_ÜBUNGSAUFGABE_.
Schreiben Sie sämtliche folgenden Zeilen wortgetreu und ohne Änderungen ab.

──────── AUFGABENMATERIAL

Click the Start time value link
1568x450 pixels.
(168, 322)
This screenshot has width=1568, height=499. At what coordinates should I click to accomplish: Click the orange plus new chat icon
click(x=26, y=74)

────────────────

_VOLLSTÄNDIGE ANTWORT_.
Click the Start time value link
1568x450 pixels.
(168, 322)
This screenshot has width=1568, height=499. At what coordinates should I click to accomplish: Click the orange plus new chat icon
click(x=26, y=74)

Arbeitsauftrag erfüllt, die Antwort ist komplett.